### Set exercise
Rewrite everything from the line containing "You are a computer-use" down to the end of the items, requests included, scaling only the click coordinates in the answers by 0.35 and rounding each to a whole number with halves rounded up. Leave the pictures out.

### Data supplied
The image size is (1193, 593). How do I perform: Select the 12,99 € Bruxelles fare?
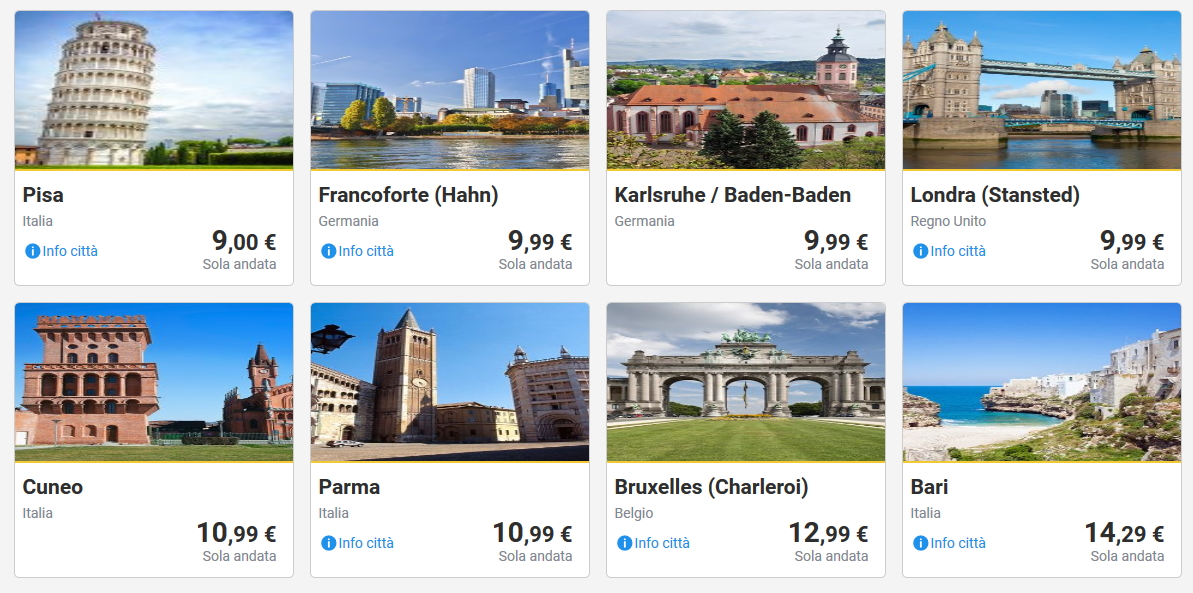point(828,533)
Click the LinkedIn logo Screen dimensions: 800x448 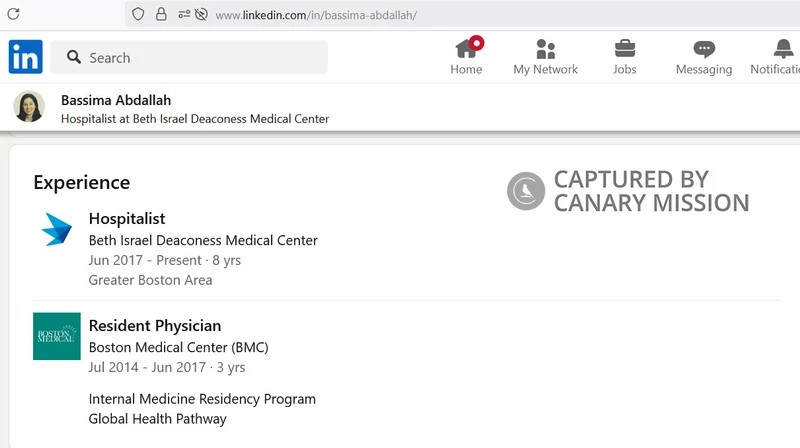pos(26,57)
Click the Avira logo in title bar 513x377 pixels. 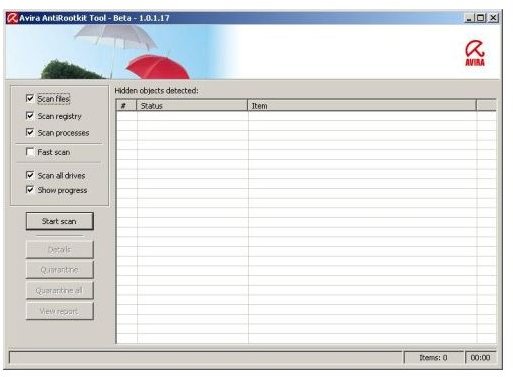coord(12,18)
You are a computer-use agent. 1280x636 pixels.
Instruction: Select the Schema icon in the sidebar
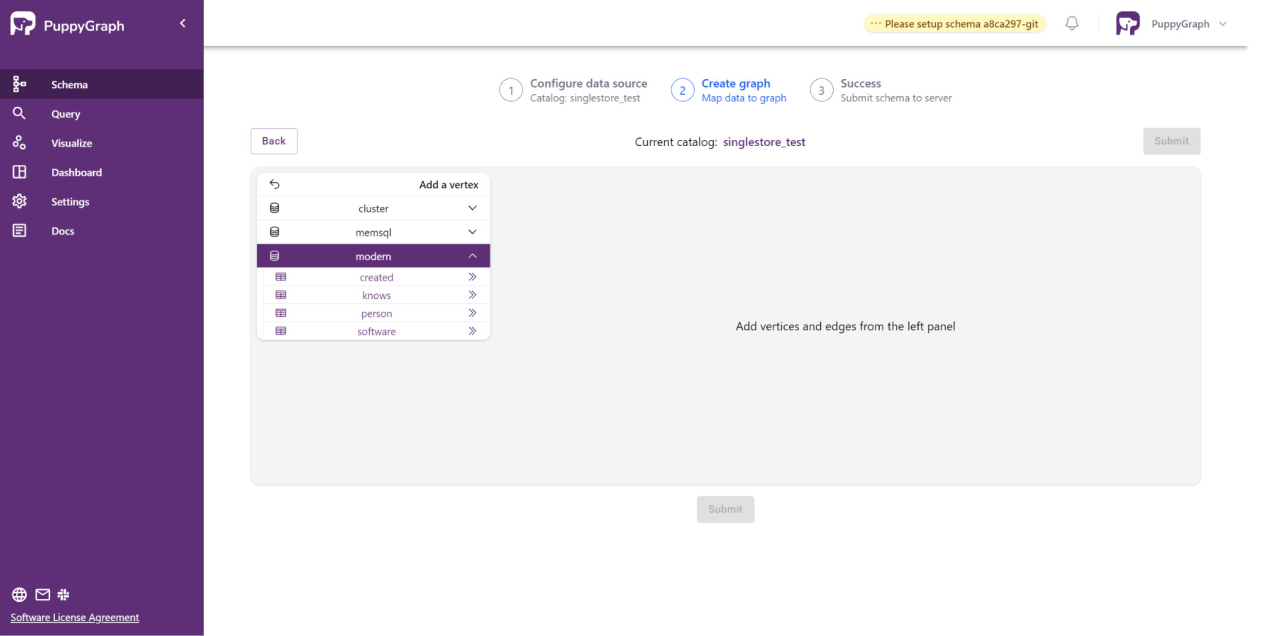click(x=18, y=84)
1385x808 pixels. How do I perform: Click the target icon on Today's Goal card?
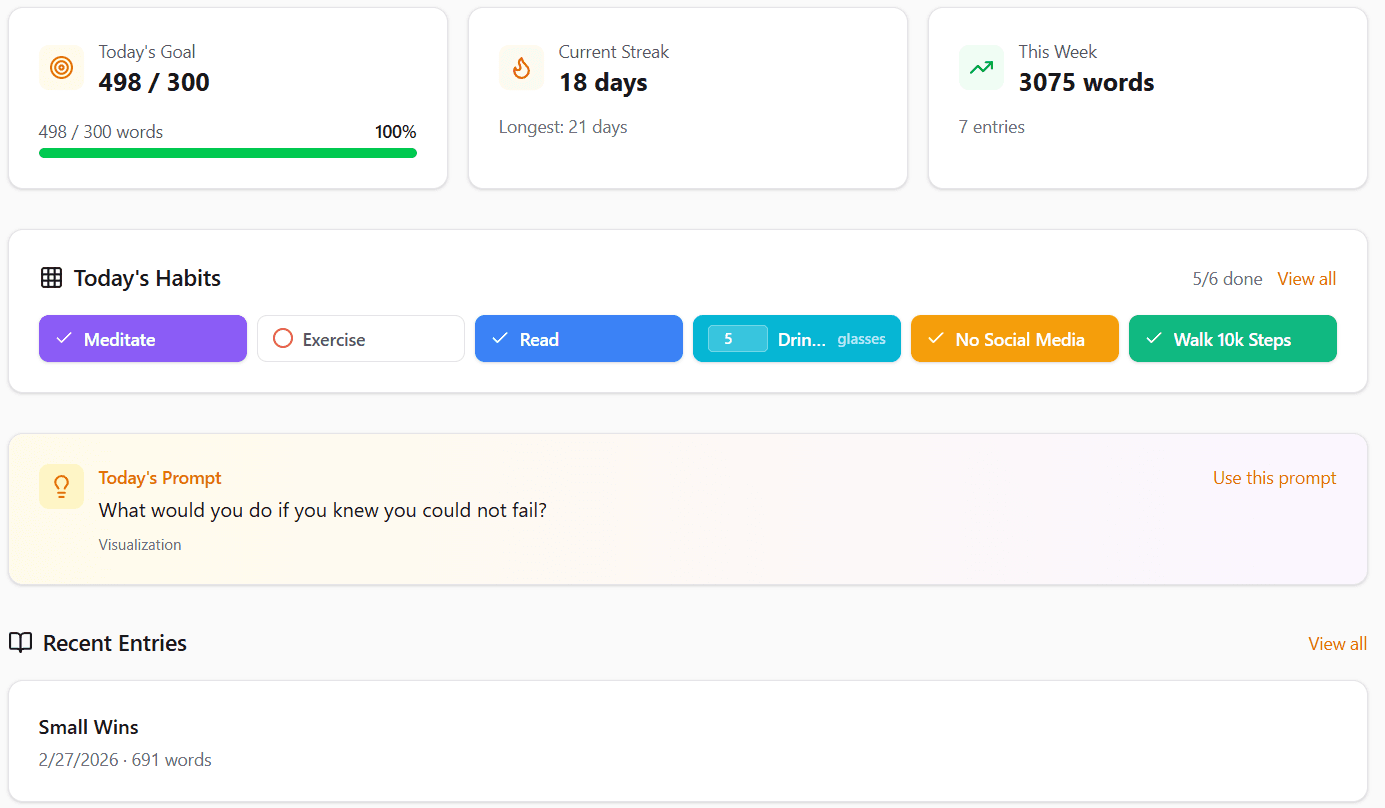pyautogui.click(x=61, y=67)
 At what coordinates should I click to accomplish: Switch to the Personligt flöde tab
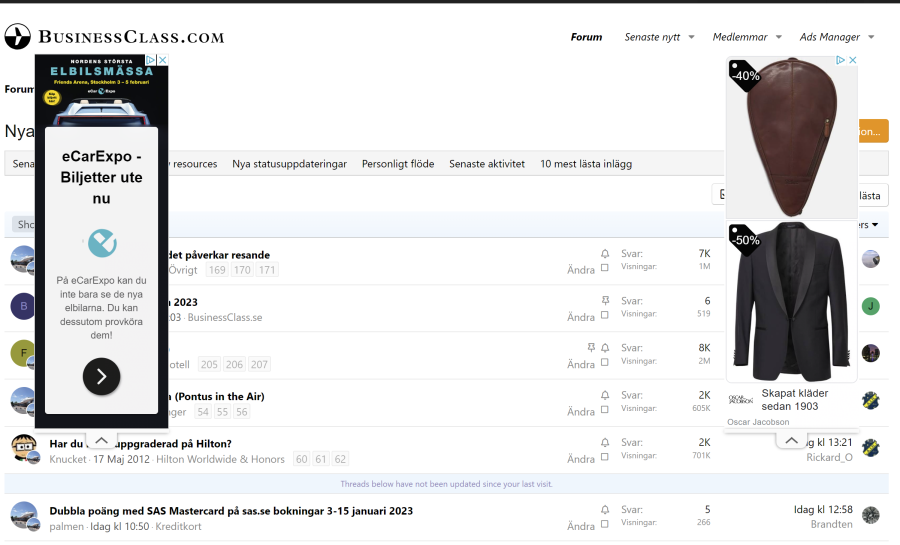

### Final result
You are a computer-use agent. 1280x636 pixels.
Instruction: Select the Schema icon in the sidebar
click(x=6, y=29)
1385x808 pixels. How do I perform: Click the target icon on Today's Goal card?
pyautogui.click(x=21, y=23)
 At what coordinates should I click to accomplish: Switch to the Personligt flöde tab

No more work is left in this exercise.